Some of the most well-known individuals in the tech industry, such as Larry Ellison, Scottrade, Dorsey, and many others, have been subpoenaed ahead of the trial. It was a surprise that Dorsey was the head of the company, but he’s likely to have some important information due to his tenure at Twitter and the fact that he wanted Musk to buy the company.
We don’t usually tell people that it’s worth reading a 162 page legal filing that talks about bot measurement procedures. This case was filled with a lot of legal fighting that clearly was written to be read by a wide audience. It is a good yarn.
What Will Tesla CEO Do next? Employee complaints about Musk’s Twitter ad-light plan in the wake of an all-hands meeting
Other employees have warned about a secondary feature of the new Blue that Musk added at the last minute: reducing ad load in the Twitter app by half. Estimates showed that Twitter will lose about $6 in ad revenue per user in the United States by making that change, sources said.

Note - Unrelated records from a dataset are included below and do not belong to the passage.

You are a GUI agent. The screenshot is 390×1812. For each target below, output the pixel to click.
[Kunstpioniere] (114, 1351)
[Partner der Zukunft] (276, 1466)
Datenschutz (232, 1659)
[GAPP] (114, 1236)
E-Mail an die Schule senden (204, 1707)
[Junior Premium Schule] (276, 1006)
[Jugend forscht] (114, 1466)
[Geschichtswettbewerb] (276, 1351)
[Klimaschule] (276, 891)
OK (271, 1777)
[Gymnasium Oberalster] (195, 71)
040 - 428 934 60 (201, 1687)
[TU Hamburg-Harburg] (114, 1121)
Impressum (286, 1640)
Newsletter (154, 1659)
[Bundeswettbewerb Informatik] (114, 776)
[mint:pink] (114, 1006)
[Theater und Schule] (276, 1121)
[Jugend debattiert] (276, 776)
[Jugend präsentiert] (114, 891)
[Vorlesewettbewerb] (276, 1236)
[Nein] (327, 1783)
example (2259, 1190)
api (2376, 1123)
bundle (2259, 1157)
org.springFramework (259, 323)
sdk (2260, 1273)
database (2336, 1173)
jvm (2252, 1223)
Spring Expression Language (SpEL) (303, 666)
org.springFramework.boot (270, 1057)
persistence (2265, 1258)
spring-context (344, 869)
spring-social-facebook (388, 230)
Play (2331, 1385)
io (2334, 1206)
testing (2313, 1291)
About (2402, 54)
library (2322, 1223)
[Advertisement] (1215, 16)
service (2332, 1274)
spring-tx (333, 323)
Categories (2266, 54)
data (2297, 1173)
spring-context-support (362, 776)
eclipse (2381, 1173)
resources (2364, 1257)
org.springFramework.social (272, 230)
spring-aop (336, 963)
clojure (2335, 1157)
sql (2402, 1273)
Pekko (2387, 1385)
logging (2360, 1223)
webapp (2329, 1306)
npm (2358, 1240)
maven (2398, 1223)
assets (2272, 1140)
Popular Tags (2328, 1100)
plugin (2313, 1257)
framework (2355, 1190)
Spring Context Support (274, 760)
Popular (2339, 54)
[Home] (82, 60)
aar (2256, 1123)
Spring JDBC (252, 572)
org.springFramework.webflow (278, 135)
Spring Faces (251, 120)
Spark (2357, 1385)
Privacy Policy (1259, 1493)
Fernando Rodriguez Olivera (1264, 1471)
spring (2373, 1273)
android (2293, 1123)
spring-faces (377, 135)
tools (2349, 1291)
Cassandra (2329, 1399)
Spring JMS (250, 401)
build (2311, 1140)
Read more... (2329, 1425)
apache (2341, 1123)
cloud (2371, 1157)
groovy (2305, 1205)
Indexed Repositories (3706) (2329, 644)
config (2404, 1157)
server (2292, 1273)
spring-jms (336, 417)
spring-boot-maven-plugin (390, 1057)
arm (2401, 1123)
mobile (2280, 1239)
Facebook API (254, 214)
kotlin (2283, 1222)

Factoring in Apple and Google’s share of the $8 monthly subscription, Twitter would likely lose money on Blue if the ad-light plan is enacted.
Hours after he announced his bid, Musk was on stage in Vancouver for an interview with Chris Anderson of TED Talk. Musk spoke about his obsession with the truth and how he wants to protect free speech and democracy.
The first all-hands meeting was weird after Musk made his bid public. The company said after serenading employees that they would continue to evaluate the offer.
Employees told Alex Heath that they were frustrated by the lack of a more detailed response. They’re concerned about the future of the social media platform, as well as the possibility of layoffs.
Musk needs to convince his shareholders that his offer is in their best interests. What are we doing here?
Musk said that they had to go private in order to make the necessary changes. These included an edit feature, an open-source algorithm, less moderation, and a higher bar for removing offending tweets.
Casey was right in positing that Twitter’s poison pill provisions may not be enough to stop Musk. He assumed Musk would continue to troll the company through his social media accounts.
Although they came quickly, the major personnel moves had been widely expected and almost certainly are the first of many major changes the mercurial Tesla CEO will make.
The Harassment of Twitter After Musk and Agrawal Collisioned in April, and the Times Revealed in Court Files
Musk privately clashed with Agrawal in April, immediately before deciding to make a bid for the company, according to text messages later revealed in court filings.
About the same time, he used Twitter to criticize Gadde, the company’s top lawyer. He followed that with a wave of harassment from other accounts. For Gadde, an 11-year Twitter employee who also heads public policy and safety, the harassment included racist and misogynistic attacks, in addition to calls for Musk to fire her. On Thursday, after she was fired, the harassing tweets lit up once again.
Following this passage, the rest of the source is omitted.